Washington prévoit d’établir un centre de quarantaine au Kenya pour les Américains exposés à Ebola

L’administration Trump devrait déployer des agents de santé publique américains au Kenya afin d’y gérer un éventuel centre de quarantaine, suite à l’épidémie d’Ebola en République démocratique du Congo, selon des sources proches du dossier. Ce centre, qui attendait l’approbation du gouvernement kényan mardi, est principalement destiné aux Américains ayant été exposés au virus ou présentant un risque élevé d’infection dans la région, ainsi qu’aux Américains testés positifs à Ebola, ont indiqué ces sources au Wall Street Journal. Certains membres du Corps des services de santé publique des États-Unis ont déjà été informés de leur déploiement au Kenya, a ajouté le Journal.

Un responsable de l’administration a expliqué que le centre au Kenya serait très moderne et conçu pour les Américains « qui auraient besoin de quitter rapidement la République démocratique du Congo et d’être placés en quarantaine », sans nécessiter un long transport de retour aux États-Unis.

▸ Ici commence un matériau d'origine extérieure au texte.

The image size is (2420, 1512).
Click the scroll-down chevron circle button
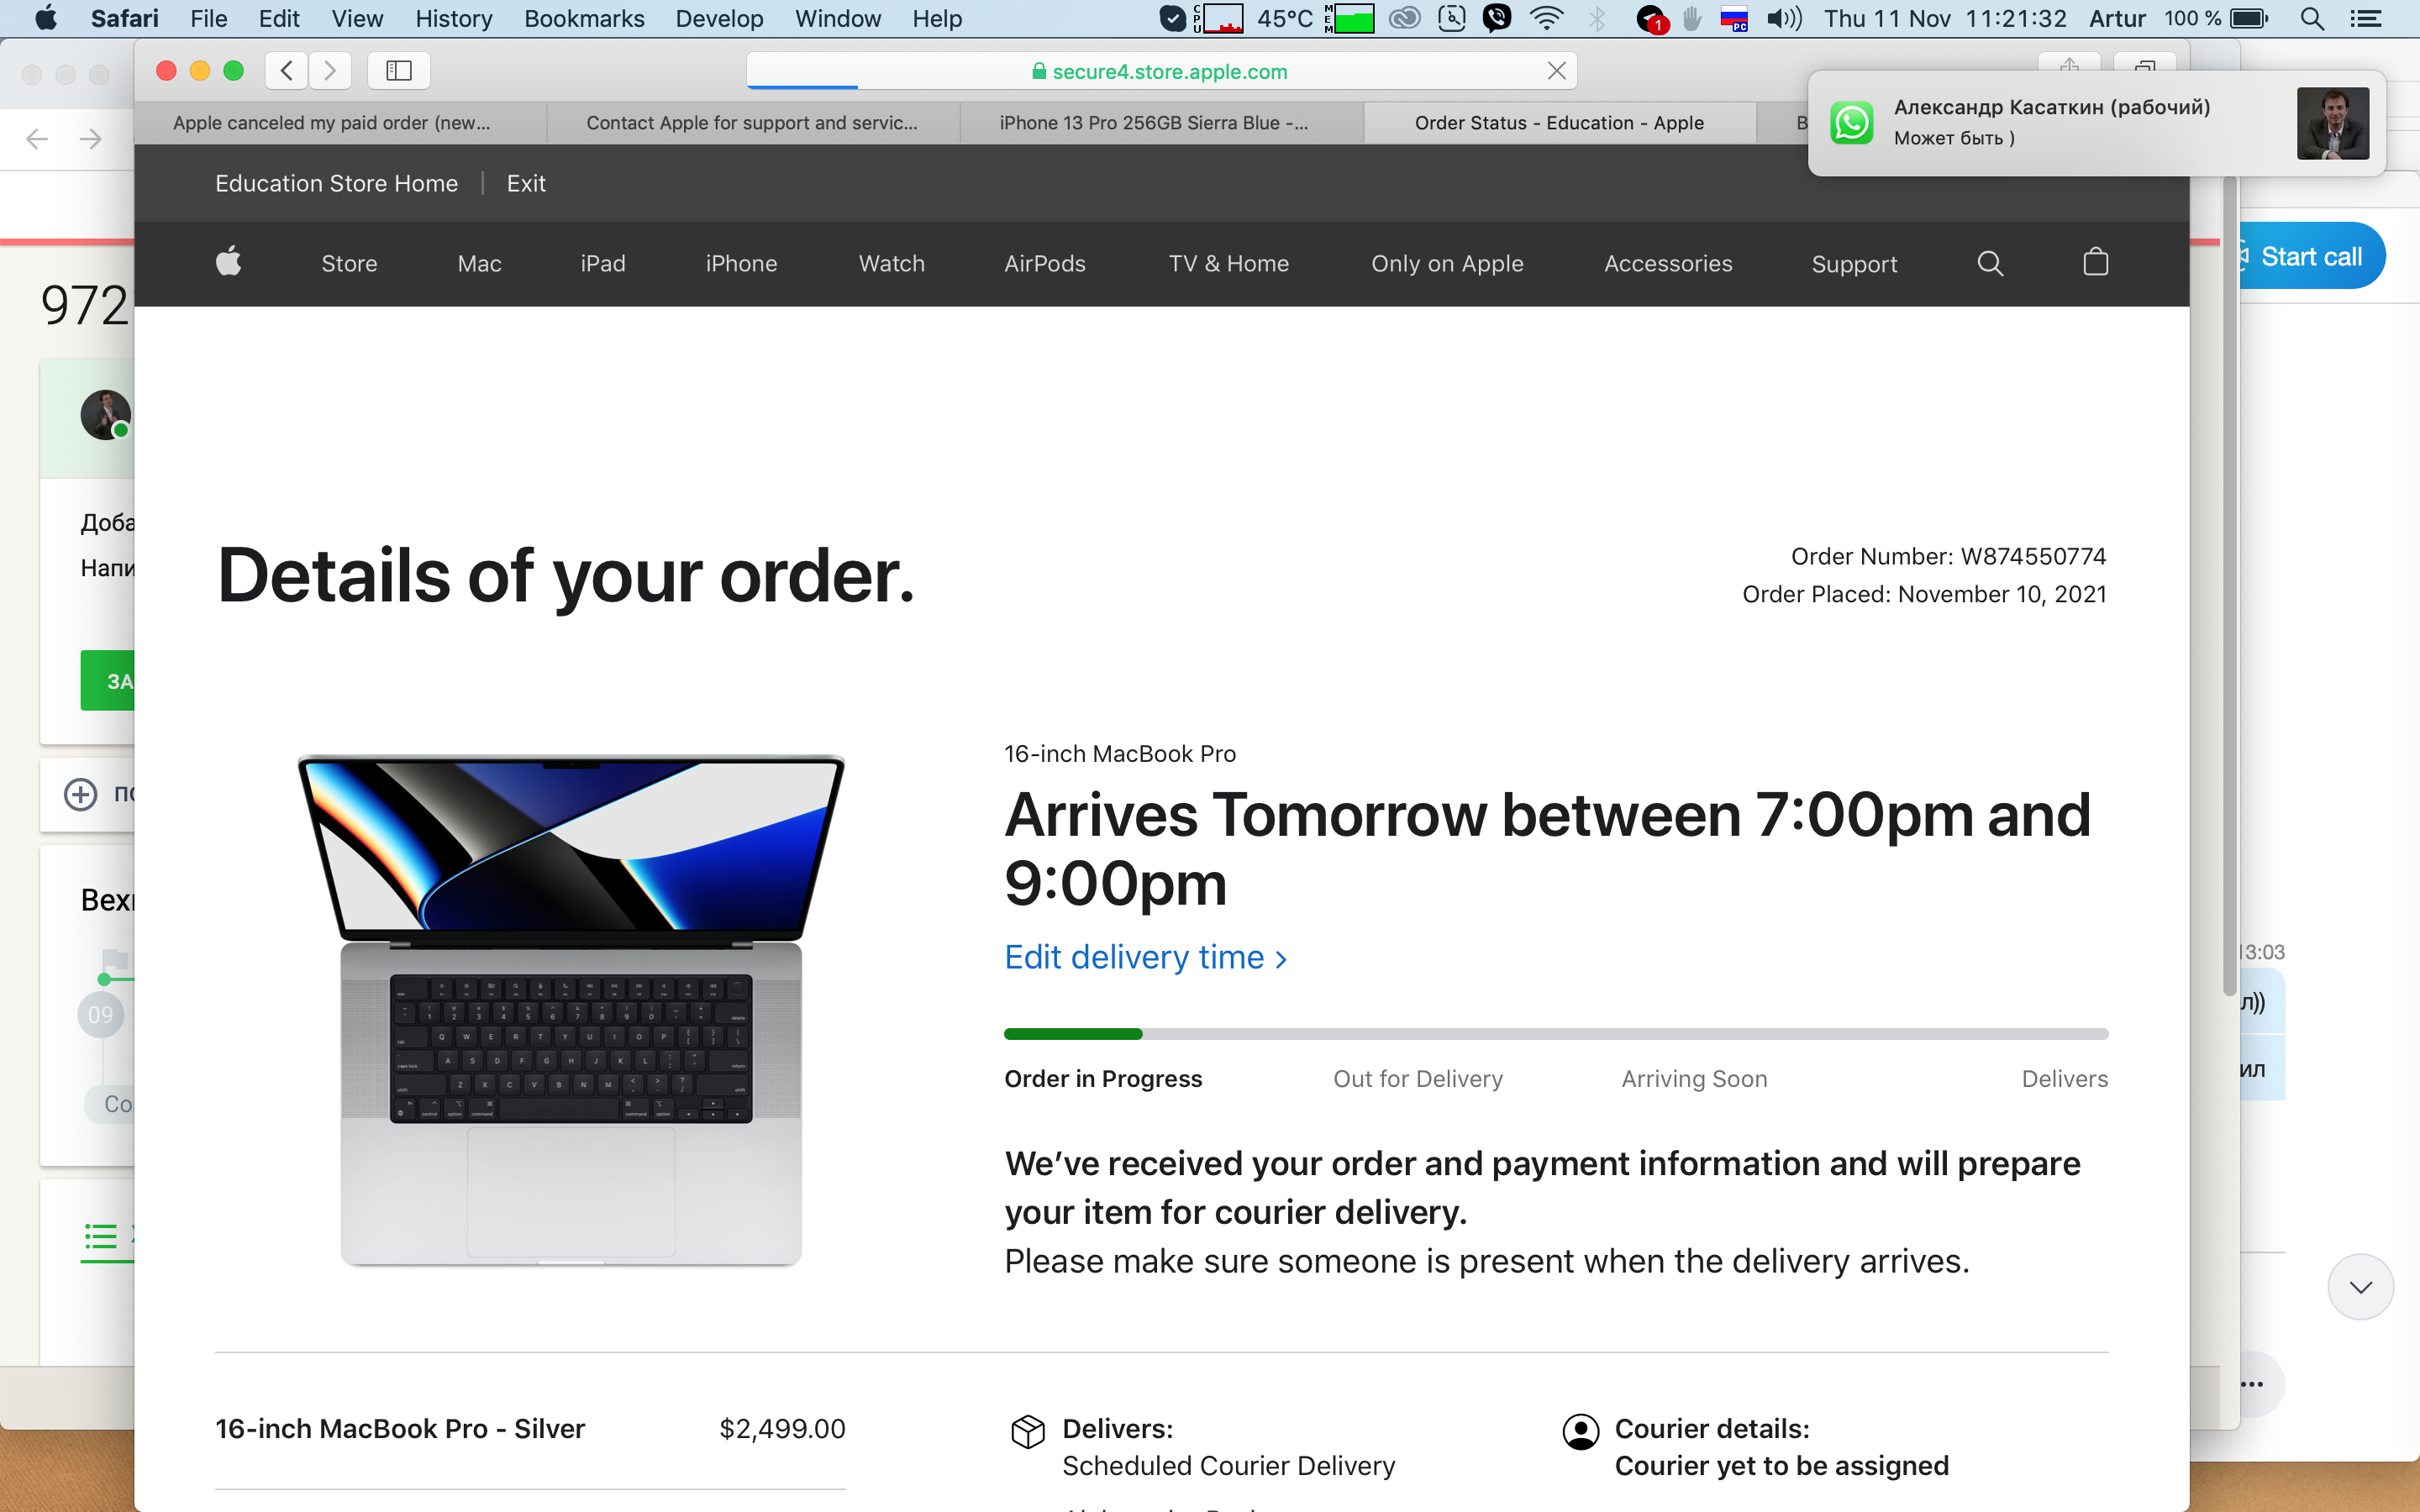[x=2360, y=1287]
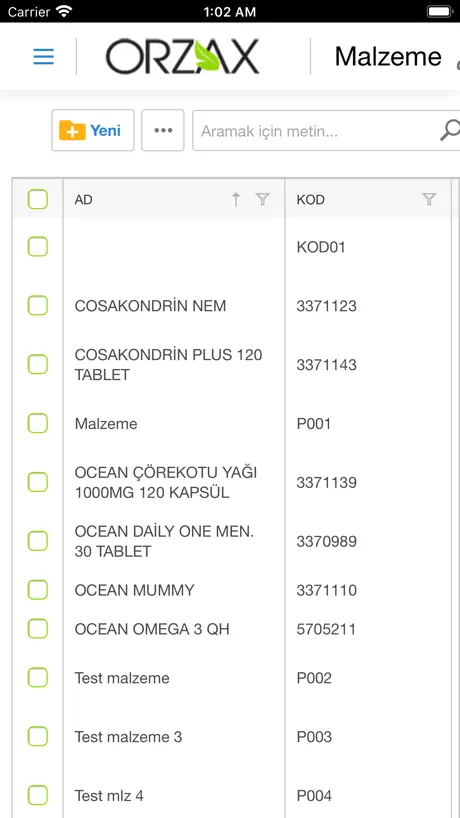Select checkbox for OCEAN MUMMY row
This screenshot has height=818, width=460.
[38, 590]
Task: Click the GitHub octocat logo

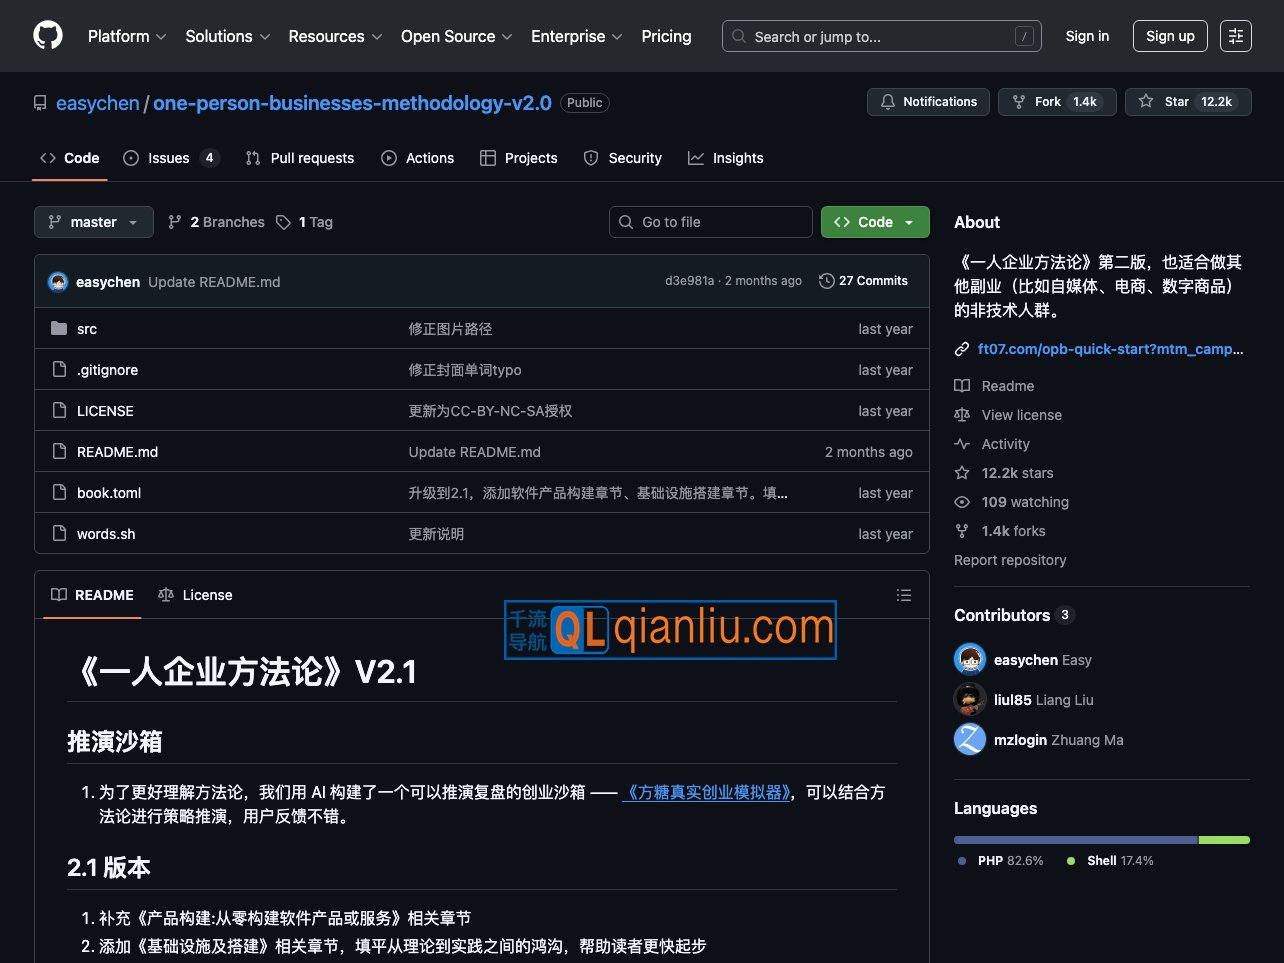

Contrairement aux précédentes épidémies d’Ebola, où les Américains exposés au virus étaient rapatriés aux États-Unis pour surveillance ou traitement, l’administration Trump a décidé d’orienter les Américains potentiellement exposés vers d’autres pays. La semaine dernière, un médecin américain ayant contracté le virus en travaillant en République démocratique du Congo a été rapatrié en Allemagne. Toujours la semaine dernière, les États-Unis ont dérouté un vol Air France à destination de Detroit vers le Canada, par crainte qu’un passager ait pu être exposé au virus.

Néanmoins, l’administration Trump a renforcé les restrictions de voyage en provenance des pays touchés par l’épidémie. La semaine dernière, les États-Unis ont annoncé la suspension de la délivrance de visas à tous les voyageurs, y compris les résidents permanents légaux, ayant séjourné au Soudan du Sud, en République démocratique du Congo ou en Ouganda dans les 21 jours précédant leur voyage prévu aux États-Unis. Mardi, au moins 930 cas suspects d’Ebola avaient été signalés en République démocratique du Congo, dont 223 décès, ainsi que sept cas et un décès en Ouganda, selon l’Organisation mondiale de la Santé. Les autorités sanitaires soupçonnent que le virus ait pu infecter un nombre bien plus important de personnes sur une zone géographique plus étendue après s’être propagé sans être détecté pendant des semaines.